Criticism of Xinjiang cannot survive fact check, Serbian officials say

The development achievements of Xinjiang Uygur Autonomous Region under the leadership of the Communist Party of China and the Chinese government cannot be shadowed by unfounded criticism, senior Serbian officials have said.

The level of development in Xinjiang and the progress that China has achieved overall are worth praise, Zarko Obradovic, a Serbian member of parliament, and Milos Vucevic, mayor of the Serbian city of Novi Sad, told Xinhua in a recent interview.

Both Obradovic and Vucevic dismissed the alleged human rights breaches in Xinjiang as unfounded.

"The numbers show that Xinjiang in the past several years saw economic growth, improvement in infrastructure, highways connecting it with other parts of China," and "improvement in people's living standards," said Obradovic, who also presides over the Serbian parliamentary friendship group with China.

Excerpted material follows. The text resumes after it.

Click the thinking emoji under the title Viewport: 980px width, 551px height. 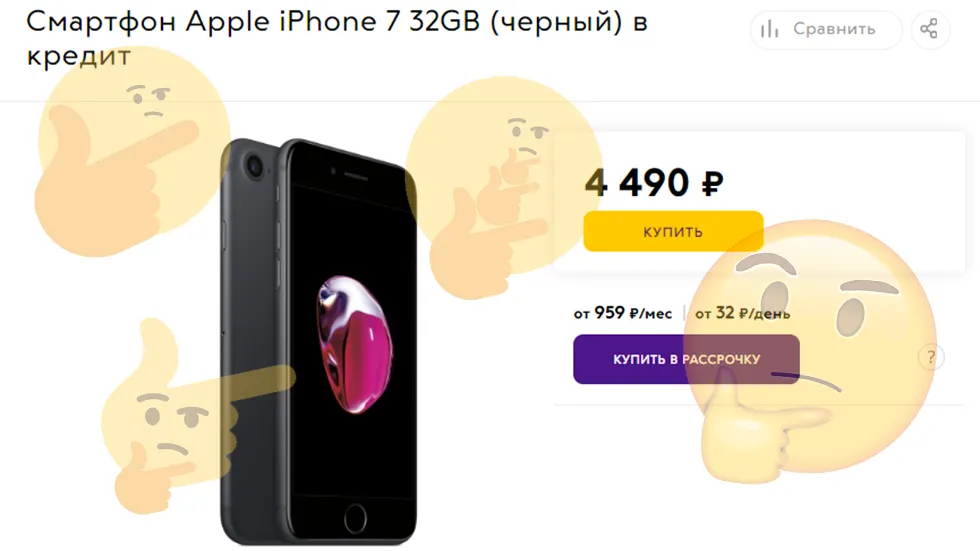click(129, 151)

"It is evident that China invests a lot in this region," he said. "Data speaks of improvement of the situation in the past several decades."

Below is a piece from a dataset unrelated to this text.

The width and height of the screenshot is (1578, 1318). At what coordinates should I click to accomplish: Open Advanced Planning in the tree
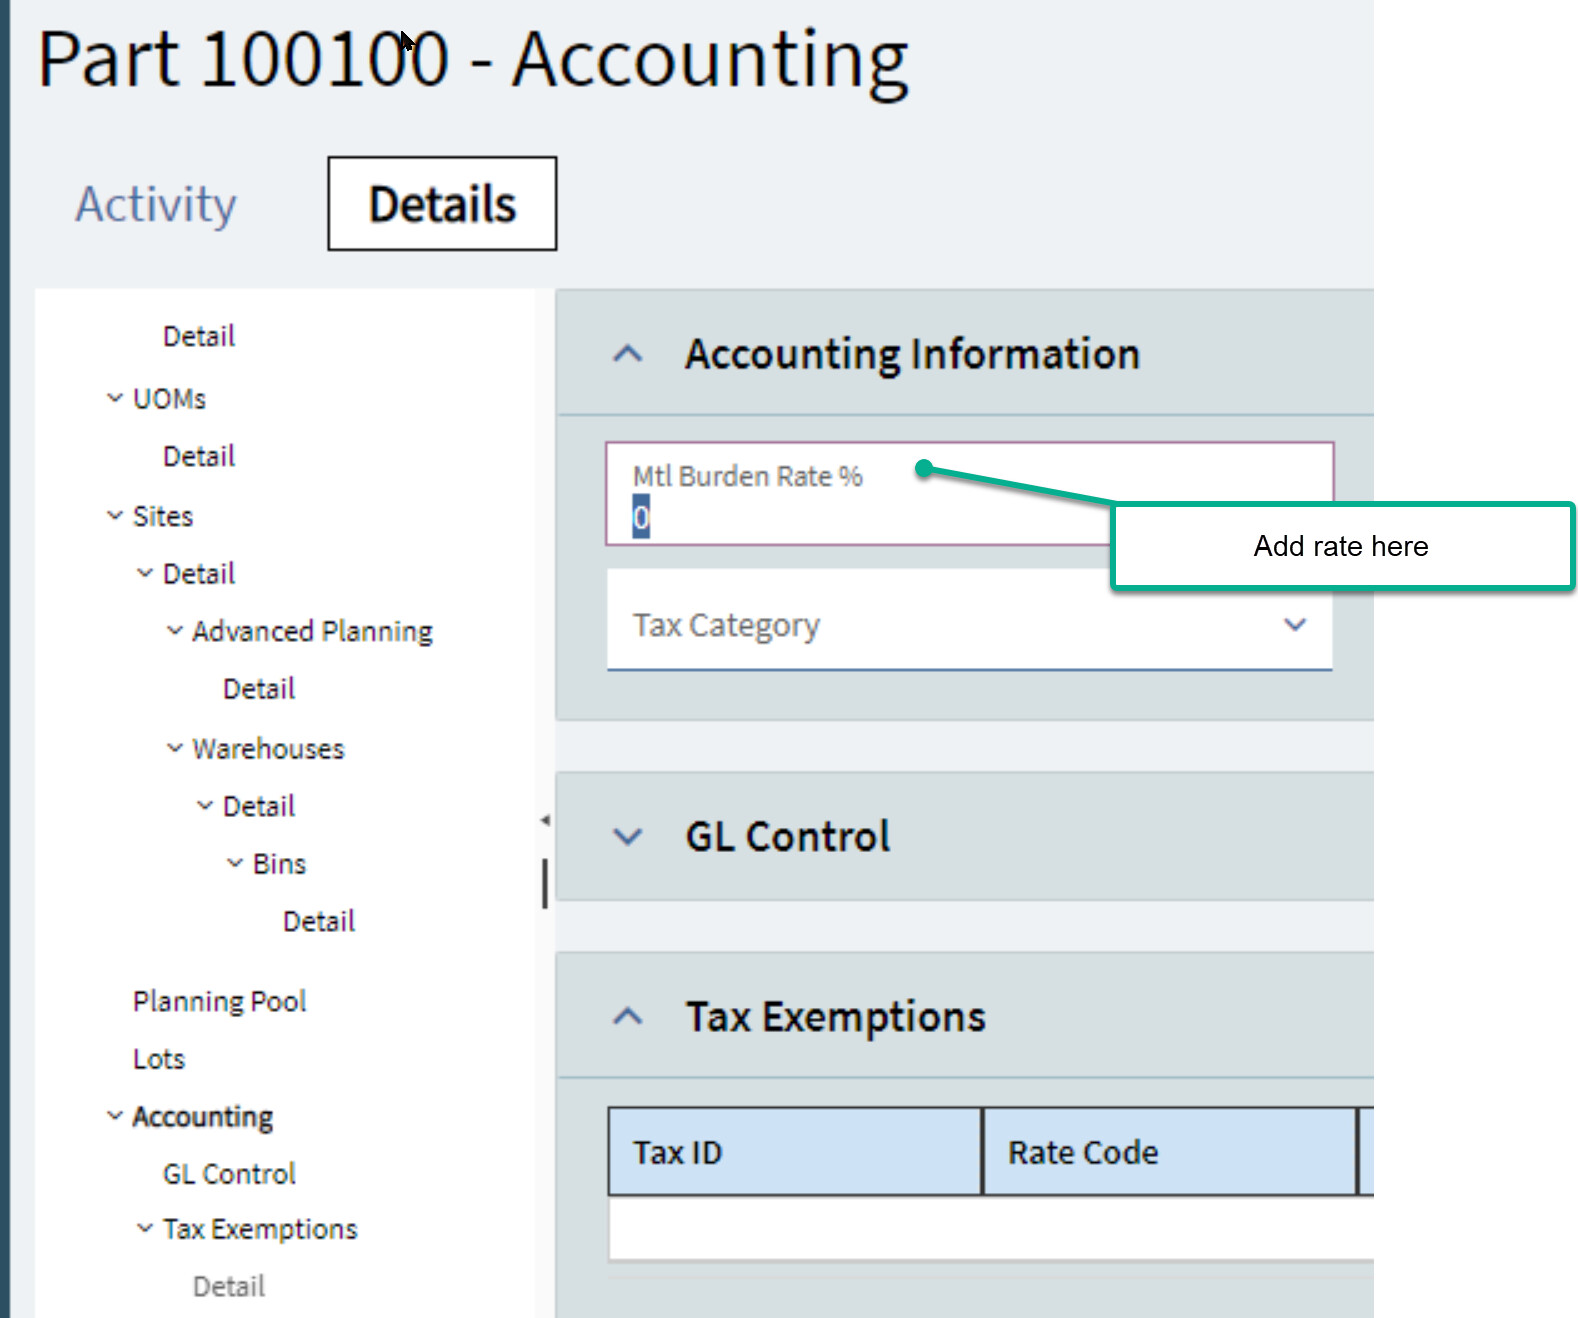pyautogui.click(x=312, y=631)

Obradovic illustrated China's achievements in Xinjiang by citing improvements made in education, social care, and healthcare. "They all contributed to the improvement of the living standard of Xinjiang's residents," he said.

Vucevic noted that Serbia rightfully sees China as a friendly and sisterly country. "China is creating progress for the benefit of all of its citizens, disregarding their national or any other identity," he said.

"We are all, including myself, impressed with the development of the autonomous region (of) Xinjiang, which is a part of the overall development of the People's Republic of China," Vucevic said.

Referring to China as a "leading motor of the global economic growth," he said that China's achievements serve to benefit not only Xinjiang residents and people of China as a whole, but also "the whole humanity."

Obradovic said that recent Western criticism of the situation in Xinjiang, spearheaded by the former U.S. administration, is based on unfounded claims brought with the aim of slowing down China's development, and cannot survive the test of facts.

"Such things are an obvious interference in the internal affairs of a sovereign country," Obradovic said.

The increase in the number of the Uygur population in Xinjiang "speaks how unfounded their statements are," he said. "It is not only about the number of Uygurs in the region, but about the improvement of their position, which is something that China undertakes for a long time, persistently and very successfully."

Obradovic said that a great number of people that come to Xinjiang every year as tourists can testify to the real situation in the region.

The critics of China "are not interested in facts," including the improvement in the position of people, economic development, social care and healthcare, and poverty reductions, Obradovic said. "For them, it is only important that criticism exists."